# Task instructions
Output the full listing exactly as written, with no pictures in it.

# Excerpted records
....................
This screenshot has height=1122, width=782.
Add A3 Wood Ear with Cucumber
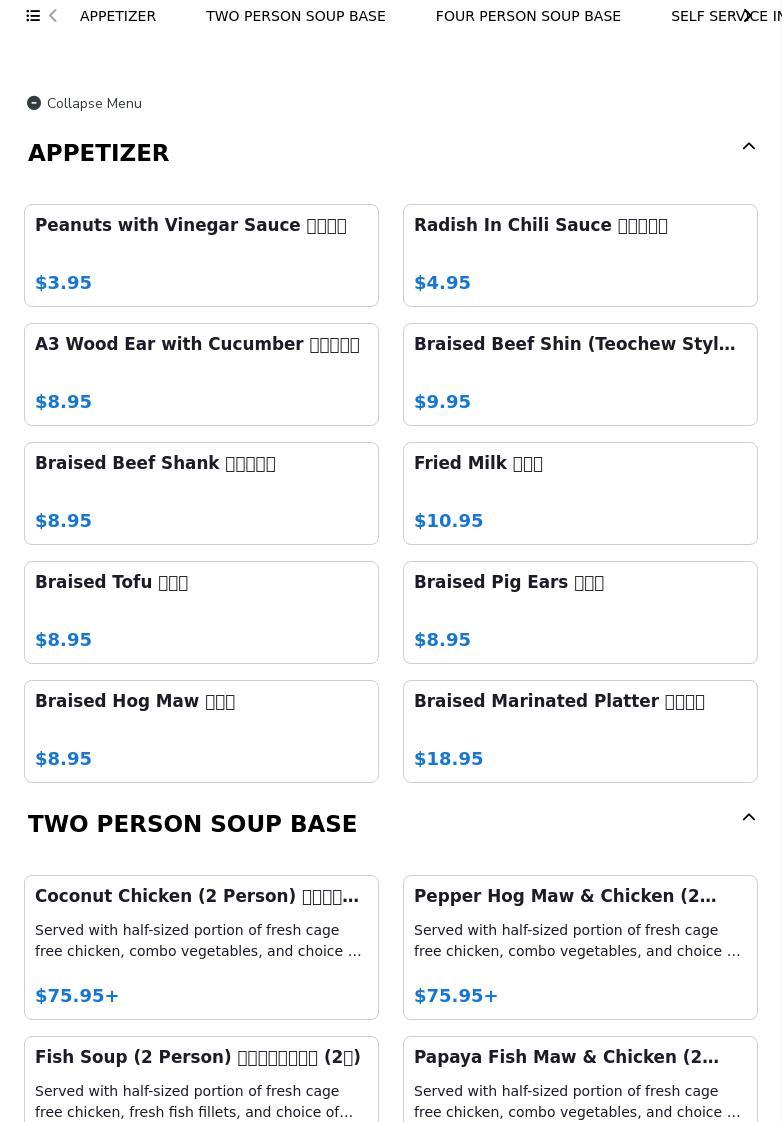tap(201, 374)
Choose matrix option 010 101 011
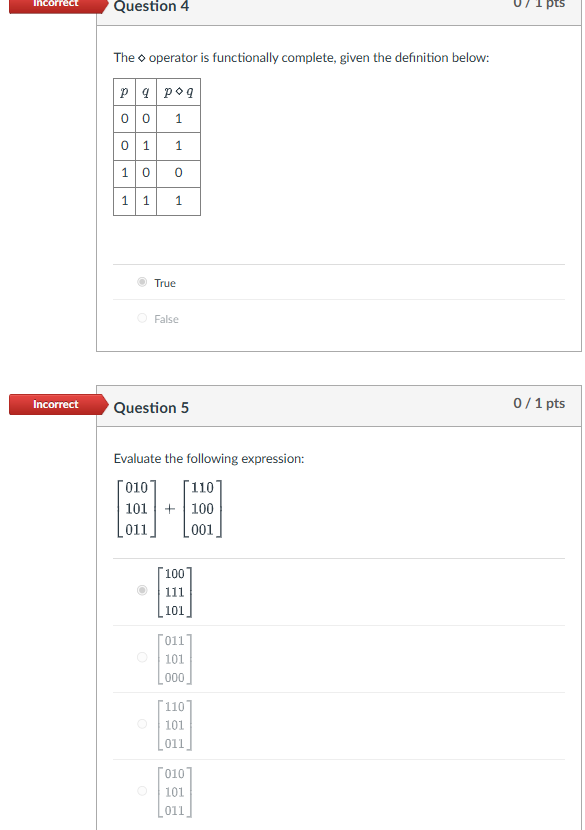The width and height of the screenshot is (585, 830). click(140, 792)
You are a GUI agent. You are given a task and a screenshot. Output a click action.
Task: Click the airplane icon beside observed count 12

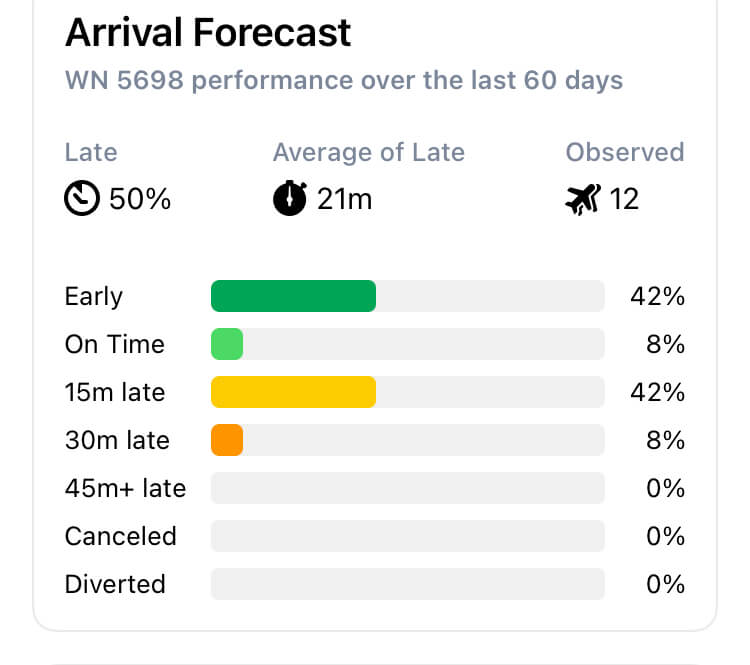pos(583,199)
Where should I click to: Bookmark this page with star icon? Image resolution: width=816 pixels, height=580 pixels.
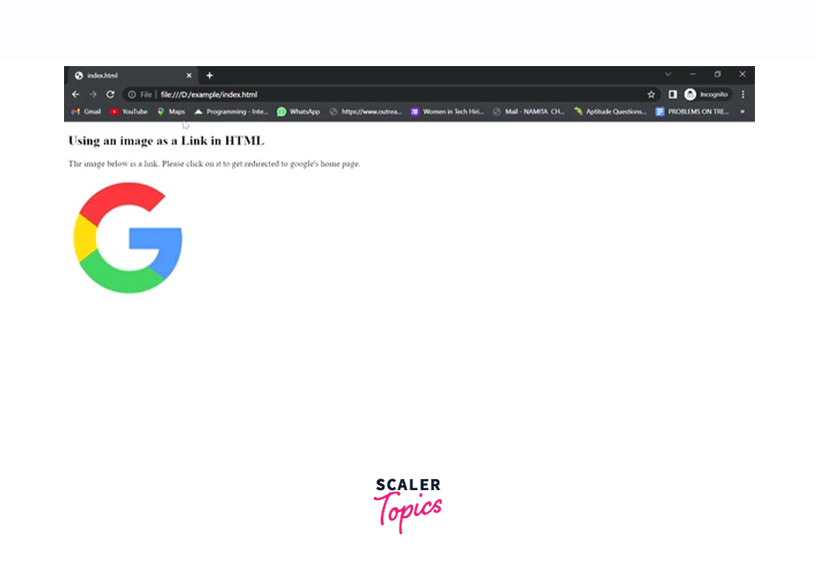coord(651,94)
....................
# Result
This screenshot has height=1122, width=782.
Add A3 Wood Ear with Cucumber
tap(201, 374)
Choose matrix option 010 101 011
The width and height of the screenshot is (585, 830). click(140, 792)
You are a GUI agent. You are given a task and a screenshot. Output a click action.
Task: Click the airplane icon beside observed count 12

pos(583,199)
Where should I click to: Bookmark this page with star icon? Image resolution: width=816 pixels, height=580 pixels.
coord(651,94)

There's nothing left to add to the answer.